» Records:
——

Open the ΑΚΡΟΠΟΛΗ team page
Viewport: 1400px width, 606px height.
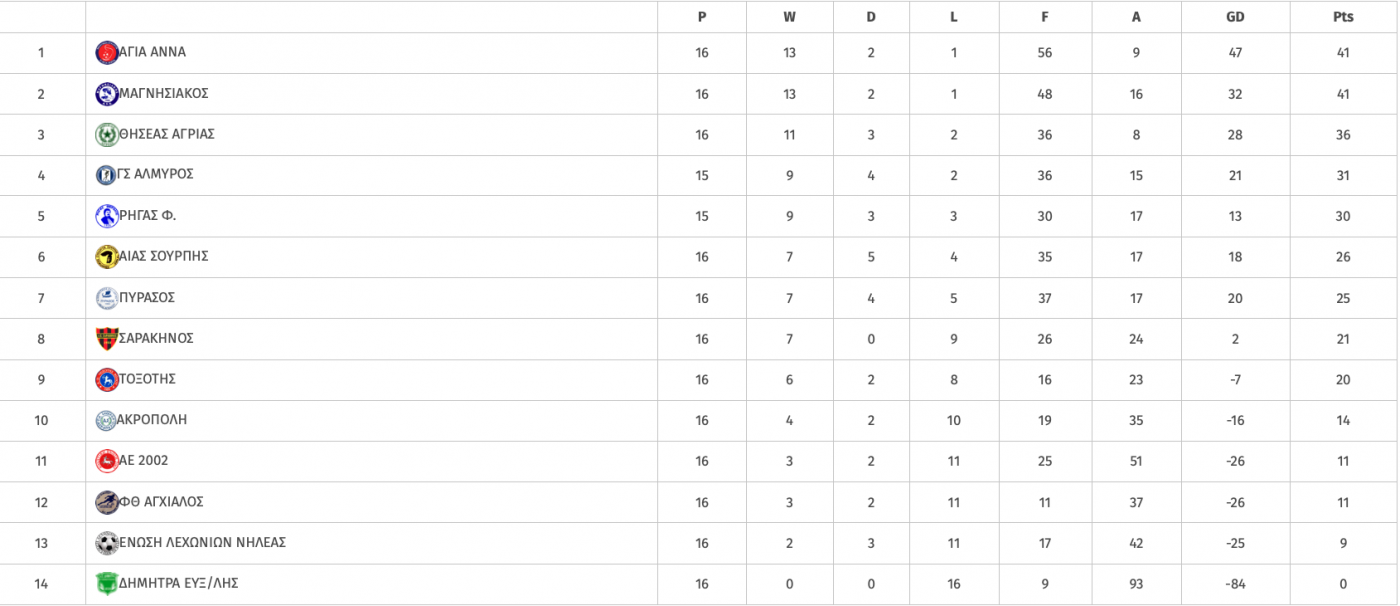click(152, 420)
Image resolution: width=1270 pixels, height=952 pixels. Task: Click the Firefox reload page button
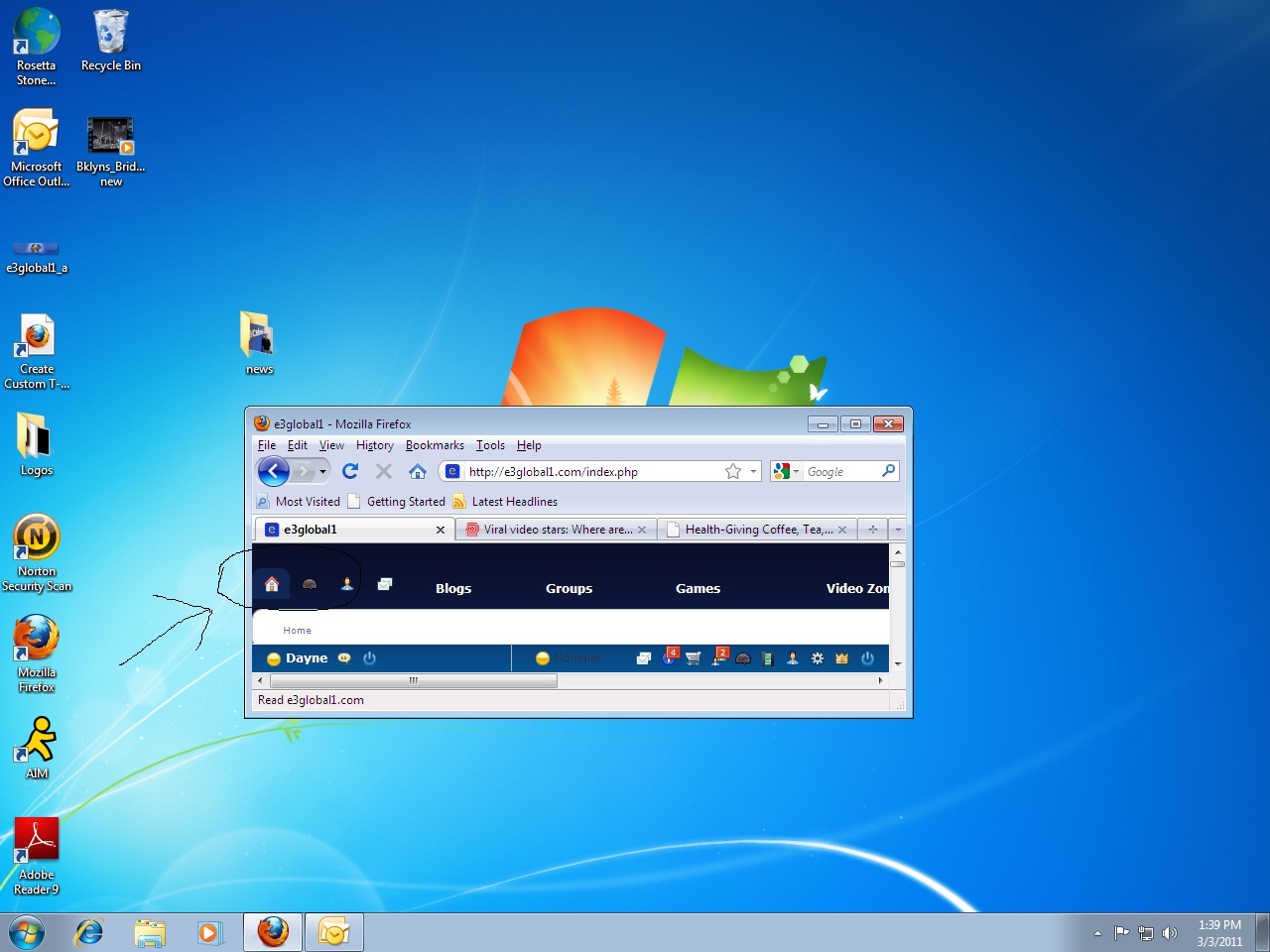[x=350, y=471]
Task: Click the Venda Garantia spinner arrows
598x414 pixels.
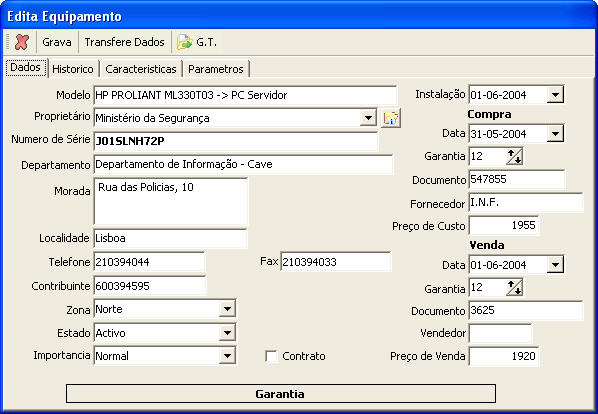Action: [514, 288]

——

» What to do: Reproduce the material in its entirety and word for word, without the pictures.

» Solution to the problem:
Open the ΑΚΡΟΠΟΛΗ team page
Viewport: 1400px width, 606px height.
click(152, 420)
Image resolution: width=1270 pixels, height=952 pixels. Task: Click the Firefox reload page button
[x=350, y=471]
Task: Click the Venda Garantia spinner arrows
598x414 pixels.
Action: [514, 288]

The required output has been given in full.